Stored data
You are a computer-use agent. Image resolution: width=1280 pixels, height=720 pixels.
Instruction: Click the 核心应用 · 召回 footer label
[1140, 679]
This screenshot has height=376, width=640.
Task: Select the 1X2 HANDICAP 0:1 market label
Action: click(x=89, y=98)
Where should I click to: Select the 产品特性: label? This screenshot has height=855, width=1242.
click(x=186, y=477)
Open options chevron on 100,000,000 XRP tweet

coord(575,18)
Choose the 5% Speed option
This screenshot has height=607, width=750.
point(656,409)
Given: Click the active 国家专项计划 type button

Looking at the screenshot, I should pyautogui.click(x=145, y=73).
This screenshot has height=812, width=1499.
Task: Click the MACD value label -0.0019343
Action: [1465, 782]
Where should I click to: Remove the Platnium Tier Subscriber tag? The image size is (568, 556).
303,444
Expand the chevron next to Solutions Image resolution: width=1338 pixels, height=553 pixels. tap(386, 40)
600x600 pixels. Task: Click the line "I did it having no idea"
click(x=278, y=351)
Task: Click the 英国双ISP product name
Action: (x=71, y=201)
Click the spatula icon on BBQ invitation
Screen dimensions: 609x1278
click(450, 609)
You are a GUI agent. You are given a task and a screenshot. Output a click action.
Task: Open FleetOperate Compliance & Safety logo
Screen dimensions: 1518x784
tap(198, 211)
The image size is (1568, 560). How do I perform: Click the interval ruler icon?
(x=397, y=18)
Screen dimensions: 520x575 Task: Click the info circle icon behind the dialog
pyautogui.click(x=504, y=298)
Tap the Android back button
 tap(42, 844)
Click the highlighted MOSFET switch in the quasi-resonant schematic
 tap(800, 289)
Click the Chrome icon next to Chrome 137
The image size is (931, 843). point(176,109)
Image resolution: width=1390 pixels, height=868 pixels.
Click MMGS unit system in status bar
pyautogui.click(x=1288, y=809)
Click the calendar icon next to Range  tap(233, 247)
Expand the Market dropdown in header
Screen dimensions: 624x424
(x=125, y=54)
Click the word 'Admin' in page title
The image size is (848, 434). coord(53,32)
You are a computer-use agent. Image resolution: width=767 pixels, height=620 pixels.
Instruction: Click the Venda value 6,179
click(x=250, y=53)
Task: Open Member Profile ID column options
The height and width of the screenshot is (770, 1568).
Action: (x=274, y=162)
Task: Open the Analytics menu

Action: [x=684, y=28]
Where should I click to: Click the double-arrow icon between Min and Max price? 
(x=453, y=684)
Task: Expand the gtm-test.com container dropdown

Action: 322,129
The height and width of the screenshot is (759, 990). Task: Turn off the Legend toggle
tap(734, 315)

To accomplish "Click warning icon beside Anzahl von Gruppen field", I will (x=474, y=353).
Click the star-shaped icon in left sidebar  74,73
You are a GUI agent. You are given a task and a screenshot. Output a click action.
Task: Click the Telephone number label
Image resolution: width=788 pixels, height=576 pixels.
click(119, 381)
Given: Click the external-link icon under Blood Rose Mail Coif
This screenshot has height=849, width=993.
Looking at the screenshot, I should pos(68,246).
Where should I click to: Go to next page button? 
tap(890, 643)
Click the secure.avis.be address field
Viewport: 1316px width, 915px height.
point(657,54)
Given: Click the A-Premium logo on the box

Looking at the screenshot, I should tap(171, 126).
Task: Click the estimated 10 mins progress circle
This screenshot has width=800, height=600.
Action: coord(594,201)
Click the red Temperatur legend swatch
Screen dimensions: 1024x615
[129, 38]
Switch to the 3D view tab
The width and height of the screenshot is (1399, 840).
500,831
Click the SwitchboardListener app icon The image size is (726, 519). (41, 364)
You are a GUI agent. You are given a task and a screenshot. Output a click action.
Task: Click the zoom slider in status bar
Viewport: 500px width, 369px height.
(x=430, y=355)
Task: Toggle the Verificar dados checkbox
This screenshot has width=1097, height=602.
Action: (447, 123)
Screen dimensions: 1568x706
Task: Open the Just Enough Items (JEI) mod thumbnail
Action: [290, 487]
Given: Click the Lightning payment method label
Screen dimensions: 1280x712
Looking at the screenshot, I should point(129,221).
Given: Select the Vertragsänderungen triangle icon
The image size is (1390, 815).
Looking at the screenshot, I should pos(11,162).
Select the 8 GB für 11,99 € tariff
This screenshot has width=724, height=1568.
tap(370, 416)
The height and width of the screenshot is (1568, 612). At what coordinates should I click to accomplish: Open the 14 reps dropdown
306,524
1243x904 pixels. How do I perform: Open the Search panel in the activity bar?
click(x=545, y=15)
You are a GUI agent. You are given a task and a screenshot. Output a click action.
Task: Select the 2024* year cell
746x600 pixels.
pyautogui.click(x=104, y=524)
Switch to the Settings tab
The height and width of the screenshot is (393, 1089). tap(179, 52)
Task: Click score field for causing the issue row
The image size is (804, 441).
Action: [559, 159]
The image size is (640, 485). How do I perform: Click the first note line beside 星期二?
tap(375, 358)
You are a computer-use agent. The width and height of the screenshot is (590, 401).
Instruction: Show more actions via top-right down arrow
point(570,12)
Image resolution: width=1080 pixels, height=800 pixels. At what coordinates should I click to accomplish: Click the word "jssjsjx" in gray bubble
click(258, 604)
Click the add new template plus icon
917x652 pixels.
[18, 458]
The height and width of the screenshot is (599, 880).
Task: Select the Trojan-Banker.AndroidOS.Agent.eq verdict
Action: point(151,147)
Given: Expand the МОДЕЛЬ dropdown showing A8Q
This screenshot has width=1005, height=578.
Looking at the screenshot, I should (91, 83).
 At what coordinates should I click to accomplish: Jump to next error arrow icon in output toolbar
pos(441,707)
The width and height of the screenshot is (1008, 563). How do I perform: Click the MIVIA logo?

• Activity: Print the data above exactly as it reads.

• Exercise answer:
You are a computer-use agent. Image resolution: width=1280 pixels, height=720 pixels.
Instruction: Click the 核心应用 · 召回 footer label
[1140, 679]
This screenshot has height=376, width=640.
Task: Select the 1X2 HANDICAP 0:1 market label
Action: click(x=89, y=98)
Where should I click to: Select the 产品特性: label? This screenshot has height=855, width=1242.
click(x=186, y=477)
Open options chevron on 100,000,000 XRP tweet

coord(575,18)
Choose the 5% Speed option
This screenshot has height=607, width=750.
point(656,409)
Given: Click the active 国家专项计划 type button

Looking at the screenshot, I should pyautogui.click(x=145, y=73).
This screenshot has height=812, width=1499.
Task: Click the MACD value label -0.0019343
Action: [1465, 782]
Where should I click to: Remove the Platnium Tier Subscriber tag? The image size is (568, 556).
303,444
Expand the chevron next to Solutions Image resolution: width=1338 pixels, height=553 pixels. tap(386, 40)
600x600 pixels. Task: Click the line "I did it having no idea"
click(x=278, y=351)
Task: Click the 英国双ISP product name
Action: (x=71, y=201)
Click the spatula icon on BBQ invitation
Screen dimensions: 609x1278
click(450, 609)
You are a GUI agent. You are given a task and a screenshot. Output a click action.
Task: Open FleetOperate Compliance & Safety logo
Screen dimensions: 1518x784
tap(198, 211)
The image size is (1568, 560). How do I perform: Click the interval ruler icon?
(x=397, y=18)
Screen dimensions: 520x575 Task: Click the info circle icon behind the dialog
pyautogui.click(x=504, y=298)
Tap the Android back button
 tap(42, 844)
Click the highlighted MOSFET switch in the quasi-resonant schematic
 tap(800, 289)
Click the Chrome icon next to Chrome 137
The image size is (931, 843). point(176,109)
Image resolution: width=1390 pixels, height=868 pixels.
Click MMGS unit system in status bar
pyautogui.click(x=1288, y=809)
Click the calendar icon next to Range  tap(233, 247)
Expand the Market dropdown in header
Screen dimensions: 624x424
(x=125, y=54)
Click the word 'Admin' in page title
The image size is (848, 434). coord(53,32)
You are a computer-use agent. Image resolution: width=767 pixels, height=620 pixels.
Instruction: Click the Venda value 6,179
click(x=250, y=53)
Task: Open Member Profile ID column options
The height and width of the screenshot is (770, 1568).
Action: (x=274, y=162)
Task: Open the Analytics menu

Action: [x=684, y=28]
Where should I click to: Click the double-arrow icon between Min and Max price? 
(x=453, y=684)
Task: Expand the gtm-test.com container dropdown

Action: 322,129
The height and width of the screenshot is (759, 990). Task: Turn off the Legend toggle
tap(734, 315)

To accomplish "Click warning icon beside Anzahl von Gruppen field", I will (x=474, y=353).
Click the star-shaped icon in left sidebar  74,73
You are a GUI agent. You are given a task and a screenshot. Output a click action.
Task: Click the Telephone number label
Image resolution: width=788 pixels, height=576 pixels.
click(119, 381)
Given: Click the external-link icon under Blood Rose Mail Coif
This screenshot has height=849, width=993.
Looking at the screenshot, I should pos(68,246).
Where should I click to: Go to next page button? 
tap(890, 643)
Click the secure.avis.be address field
Viewport: 1316px width, 915px height.
point(657,54)
Given: Click the A-Premium logo on the box

Looking at the screenshot, I should tap(171, 126).
Task: Click the estimated 10 mins progress circle
This screenshot has width=800, height=600.
Action: coord(594,201)
Click the red Temperatur legend swatch
Screen dimensions: 1024x615
[129, 38]
Switch to the 3D view tab
The width and height of the screenshot is (1399, 840).
500,831
Click the SwitchboardListener app icon The image size is (726, 519). (41, 364)
You are a GUI agent. You are given a task and a screenshot. Output a click action.
Task: Click the zoom slider in status bar
Viewport: 500px width, 369px height.
(x=430, y=355)
Task: Toggle the Verificar dados checkbox
This screenshot has width=1097, height=602.
Action: (447, 123)
Screen dimensions: 1568x706
Task: Open the Just Enough Items (JEI) mod thumbnail
Action: [290, 487]
Given: Click the Lightning payment method label
Screen dimensions: 1280x712
Looking at the screenshot, I should point(129,221).
Given: Select the Vertragsänderungen triangle icon
The image size is (1390, 815).
Looking at the screenshot, I should pos(11,162).
Select the 8 GB für 11,99 € tariff
This screenshot has width=724, height=1568.
tap(370, 416)
The height and width of the screenshot is (1568, 612). At what coordinates should I click to accomplish: Open the 14 reps dropdown
306,524
1243x904 pixels. How do I perform: Open the Search panel in the activity bar?
click(x=545, y=15)
You are a GUI agent. You are given a task and a screenshot. Output a click action.
Task: Select the 2024* year cell
746x600 pixels.
pyautogui.click(x=104, y=524)
Switch to the Settings tab
The height and width of the screenshot is (393, 1089). tap(179, 52)
Task: Click score field for causing the issue row
The image size is (804, 441).
Action: [559, 159]
The image size is (640, 485). How do I perform: Click the first note line beside 星期二?
tap(375, 358)
You are a computer-use agent. The width and height of the screenshot is (590, 401).
Instruction: Show more actions via top-right down arrow
point(570,12)
Image resolution: width=1080 pixels, height=800 pixels. At what coordinates should I click to accomplish: Click the word "jssjsjx" in gray bubble
click(258, 604)
Click the add new template plus icon
917x652 pixels.
[18, 458]
The height and width of the screenshot is (599, 880).
Task: Select the Trojan-Banker.AndroidOS.Agent.eq verdict
Action: point(151,147)
Given: Expand the МОДЕЛЬ dropdown showing A8Q
This screenshot has width=1005, height=578.
Looking at the screenshot, I should (91, 83).
 At what coordinates should I click to accomplish: Jump to next error arrow icon in output toolbar
pos(441,707)
The width and height of the screenshot is (1008, 563). How do I perform: Click the MIVIA logo?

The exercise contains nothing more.